🤖 AI Summary
This work addresses the challenges of quadratic computational overhead, context length constraints, and intermediate information loss in long-chain reasoning with large language models. To overcome these limitations, the authors propose an end-to-end trajectory-level reinforcement learning framework that, for the first time, applies reinforcement learning to optimize the entire iterative reasoning process. The model autonomously decides when and what to summarize while dynamically controlling whether to continue reasoning, enabling strategic summarization and continuation over an unbounded horizon.

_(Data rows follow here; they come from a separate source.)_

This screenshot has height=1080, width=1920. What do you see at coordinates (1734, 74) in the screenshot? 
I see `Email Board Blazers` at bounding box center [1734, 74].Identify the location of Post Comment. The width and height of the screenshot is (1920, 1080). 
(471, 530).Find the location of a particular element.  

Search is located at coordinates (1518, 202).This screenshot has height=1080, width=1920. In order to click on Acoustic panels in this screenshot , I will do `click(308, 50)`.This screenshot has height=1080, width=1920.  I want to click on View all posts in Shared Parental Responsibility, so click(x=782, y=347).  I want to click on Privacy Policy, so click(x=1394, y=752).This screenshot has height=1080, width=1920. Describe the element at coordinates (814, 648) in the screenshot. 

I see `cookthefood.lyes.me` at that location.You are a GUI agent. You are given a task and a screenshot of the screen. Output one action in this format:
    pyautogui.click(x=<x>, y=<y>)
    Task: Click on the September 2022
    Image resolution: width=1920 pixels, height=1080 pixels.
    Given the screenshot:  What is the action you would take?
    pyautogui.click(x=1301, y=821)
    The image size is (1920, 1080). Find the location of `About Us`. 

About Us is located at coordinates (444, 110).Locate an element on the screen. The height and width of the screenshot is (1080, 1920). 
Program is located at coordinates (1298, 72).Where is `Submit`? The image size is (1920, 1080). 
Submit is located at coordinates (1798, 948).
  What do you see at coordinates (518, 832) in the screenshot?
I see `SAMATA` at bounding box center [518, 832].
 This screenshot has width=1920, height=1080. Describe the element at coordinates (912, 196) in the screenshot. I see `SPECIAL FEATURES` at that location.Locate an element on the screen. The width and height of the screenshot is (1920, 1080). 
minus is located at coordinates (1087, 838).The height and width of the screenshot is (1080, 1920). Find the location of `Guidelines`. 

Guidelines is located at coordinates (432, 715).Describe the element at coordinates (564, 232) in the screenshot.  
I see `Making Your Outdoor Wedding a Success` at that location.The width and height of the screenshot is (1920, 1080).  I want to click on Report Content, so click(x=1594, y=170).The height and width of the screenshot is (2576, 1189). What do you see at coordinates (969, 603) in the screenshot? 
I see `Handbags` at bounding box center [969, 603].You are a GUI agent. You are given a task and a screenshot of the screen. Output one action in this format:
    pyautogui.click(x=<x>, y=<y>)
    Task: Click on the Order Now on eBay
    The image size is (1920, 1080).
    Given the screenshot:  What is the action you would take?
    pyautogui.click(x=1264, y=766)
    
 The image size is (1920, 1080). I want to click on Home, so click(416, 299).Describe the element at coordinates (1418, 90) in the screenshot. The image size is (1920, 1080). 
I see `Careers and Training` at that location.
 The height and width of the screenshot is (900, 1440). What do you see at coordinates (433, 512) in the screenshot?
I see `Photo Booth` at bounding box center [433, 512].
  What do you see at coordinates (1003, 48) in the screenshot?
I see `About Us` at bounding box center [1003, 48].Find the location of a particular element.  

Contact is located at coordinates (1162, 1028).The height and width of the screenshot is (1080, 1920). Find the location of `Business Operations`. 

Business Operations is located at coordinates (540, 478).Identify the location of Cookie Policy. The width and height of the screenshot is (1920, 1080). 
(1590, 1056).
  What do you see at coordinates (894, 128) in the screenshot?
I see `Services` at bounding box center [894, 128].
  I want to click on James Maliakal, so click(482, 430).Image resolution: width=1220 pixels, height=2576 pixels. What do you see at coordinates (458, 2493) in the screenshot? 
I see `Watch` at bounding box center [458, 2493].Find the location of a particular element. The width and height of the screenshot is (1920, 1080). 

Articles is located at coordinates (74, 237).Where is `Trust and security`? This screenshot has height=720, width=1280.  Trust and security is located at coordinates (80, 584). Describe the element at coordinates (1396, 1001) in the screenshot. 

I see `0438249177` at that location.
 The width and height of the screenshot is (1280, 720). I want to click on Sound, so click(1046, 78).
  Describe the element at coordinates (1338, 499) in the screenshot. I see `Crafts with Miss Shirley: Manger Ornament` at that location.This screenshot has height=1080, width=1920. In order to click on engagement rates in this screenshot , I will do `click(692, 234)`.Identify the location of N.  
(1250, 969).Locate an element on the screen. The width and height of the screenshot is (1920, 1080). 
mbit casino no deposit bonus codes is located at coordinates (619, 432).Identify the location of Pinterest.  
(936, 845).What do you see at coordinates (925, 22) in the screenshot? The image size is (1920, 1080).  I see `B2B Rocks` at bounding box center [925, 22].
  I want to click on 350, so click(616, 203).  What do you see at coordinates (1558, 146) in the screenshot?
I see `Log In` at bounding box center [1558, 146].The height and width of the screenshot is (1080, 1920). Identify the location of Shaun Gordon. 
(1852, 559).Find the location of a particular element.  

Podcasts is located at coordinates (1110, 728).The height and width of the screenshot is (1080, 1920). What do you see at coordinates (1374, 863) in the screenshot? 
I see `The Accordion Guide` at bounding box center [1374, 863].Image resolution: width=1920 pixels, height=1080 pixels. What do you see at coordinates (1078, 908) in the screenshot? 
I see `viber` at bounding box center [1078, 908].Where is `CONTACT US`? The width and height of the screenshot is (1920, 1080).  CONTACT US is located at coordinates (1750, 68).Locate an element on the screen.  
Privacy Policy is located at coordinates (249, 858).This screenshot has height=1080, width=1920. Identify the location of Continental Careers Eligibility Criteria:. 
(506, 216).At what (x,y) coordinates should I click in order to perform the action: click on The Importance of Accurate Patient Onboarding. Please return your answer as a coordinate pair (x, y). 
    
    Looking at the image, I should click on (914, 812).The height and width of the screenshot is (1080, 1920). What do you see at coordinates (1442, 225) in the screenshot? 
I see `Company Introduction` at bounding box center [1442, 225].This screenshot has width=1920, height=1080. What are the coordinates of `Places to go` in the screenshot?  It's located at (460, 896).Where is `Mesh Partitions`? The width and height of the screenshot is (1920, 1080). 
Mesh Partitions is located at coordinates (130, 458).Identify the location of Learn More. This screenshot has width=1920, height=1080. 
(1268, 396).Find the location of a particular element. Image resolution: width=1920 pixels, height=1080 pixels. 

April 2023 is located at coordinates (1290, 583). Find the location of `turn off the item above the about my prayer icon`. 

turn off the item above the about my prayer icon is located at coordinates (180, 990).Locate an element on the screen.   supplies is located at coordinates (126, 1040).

A two-stage training strategy is employed: initial supervised warm-up followed by trajectory-level reinforcement learning based on the DeepSeek-R1-Distill-Qwen-1.5B architecture. Evaluated on AIME24, the method achieves a 21% accuracy improvement over existing approaches, while simultaneously reducing inference latency, accelerating training, and demonstrating superior out-of-distribution generalization.
📝 Abstract
Large reasoning models achieve strong performance by scaling inference-time chain-of-thought, but this paradigm suffers from quadratic cost, context length limits, and degraded reasoning due to lost-in-the-middle effects. Iterative reasoning mitigates these issues by periodically summarizing intermediate thoughts, yet existing methods rely on supervised learning or fixed heuristics and fail to optimize when to summarize, what to preserve, and how to resume reasoning. We propose InftyThink+, an end-to-end reinforcement learning framework that optimizes the entire iterative reasoning trajectory, building on model-controlled iteration boundaries and explicit summarization. InftyThink+ adopts a two-stage training scheme with supervised cold-start followed by trajectory-level reinforcement learning, enabling the model to learn strategic summarization and continuation decisions. Experiments on DeepSeek-R1-Distill-Qwen-1.5B show that InftyThink+ improves accuracy by 21% on AIME24 and outperforms conventional long chain-of-thought reinforcement learning by a clear margin, while also generalizing better to out-of-distribution benchmarks. Moreover, InftyThink+ significantly reduces inference latency and accelerates reinforcement learning training, demonstrating improved reasoning efficiency alongside stronger performance.